Product-market fit:
How breakout startups unlock and sustain demand
Business leaders reflect on what it takes to create products customers can’t do without
Netradyne, the AI-powered fleet safety company, learned a similar truth: Lasting change starts with recognition, not reprimand. While competitors focused solely on negative events, Netradyne built its platform around positive reinforcement, celebrating and reinforcing safe driving as part of its coaching, rather than simply flagging mistakes. The result was deep emotional buy-in from truck drivers themselves, creating loyalty and advocacy that naturally flowed to the fleet managers who invested in the system.
“Everyone would rather be praised than punished,” says Adam Kahn, Netradyne’s chief business development officer. “When feedback starts with what’s right and builds on it, trust replaces tension — from ‘you’re watching me’ to ‘you’re with me.’”
The caveat: Focusing on happy customers only works when their enthusiasm aligns around common themes that can scale. If every user loves something different, there may not be enough signal to build on. Asking customers “What type of people would most benefit from our product?” can help clarify whether there’s a broader market behind your early adopters.
Manu Sharma, co-founder and CEO of Labelbox, recalls going on an extensive listening tour, meeting enterprise customers and major tech companies to understand where the market was heading. The conversations yielded clear insights: AI leaders like OpenAI and Google urgently needed frontier data and model evaluation capabilities to fuel their latest breakthroughs. Labelbox’s pivot was a bold one. The company shifted from selling AI tools to enterprises to using those same tools to generate the critical training data for the labs and disruptors building the next generation of AI. “It wasn’t easy,” Sharma says. “We had to take a major risk, rebuild parts of the company, and rethink our operating model from the ground up.”

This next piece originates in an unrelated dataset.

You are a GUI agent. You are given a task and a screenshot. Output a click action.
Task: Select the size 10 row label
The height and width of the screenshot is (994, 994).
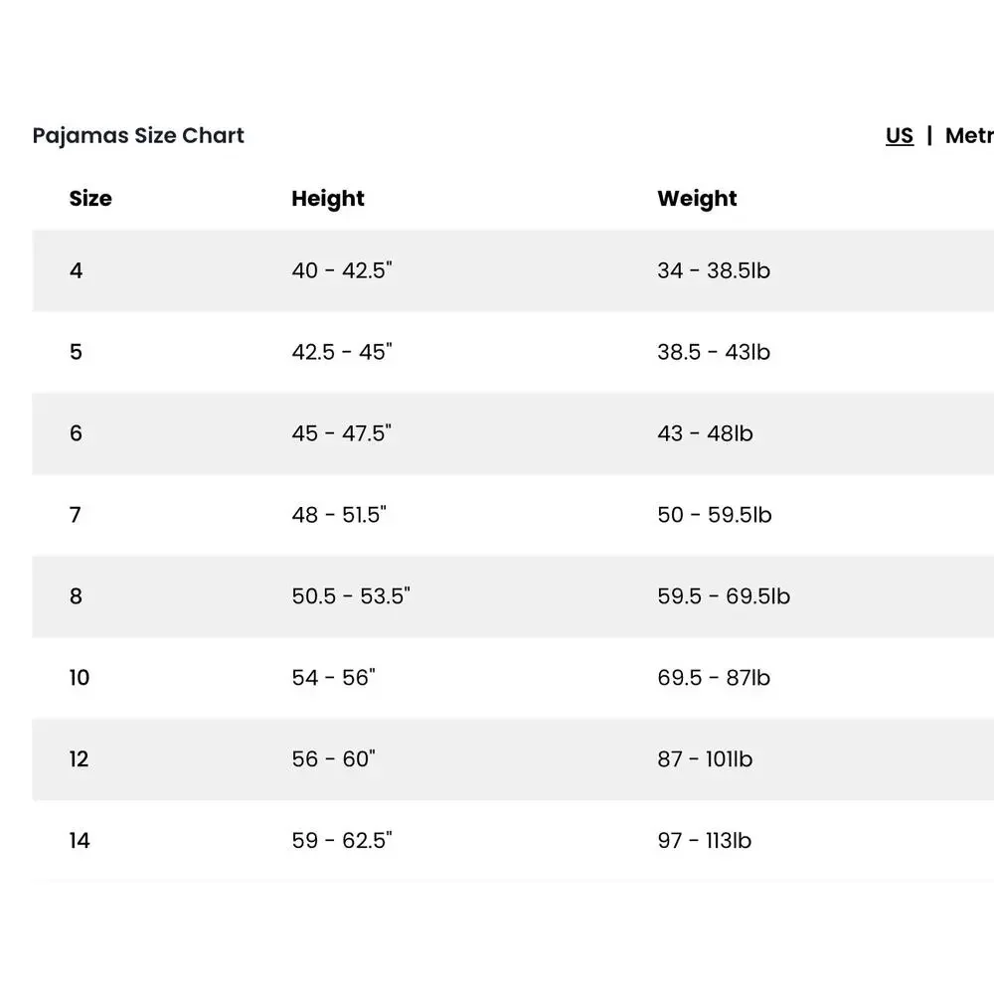(80, 678)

The bet paid off: Labelbox is now a trusted partner for the AI labs shaping the future of the industry, with a network of 1 million domain experts ensuring the data behind cutting-edge models is accurate, reliable, and ready for deployment. “In an industry this dynamic, we have to stay grounded in the real value our customers get every day, while also anticipating where the puck is going,” Sharma says.
The lesson: PMF can be lost and won again, but only when companies are willing to listen deeply and adapt quickly.
Even industry giants have had to reinvent themselves to maintain PMF. Instagram, for instance, started as a mobile check-in app, similar to Foursquare, before noticing that users were drawn far more to its photo-sharing feature than the check-ins or gaming elements. When it leaned into photo-sharing, it found success on a scale that dwarfed its early traction.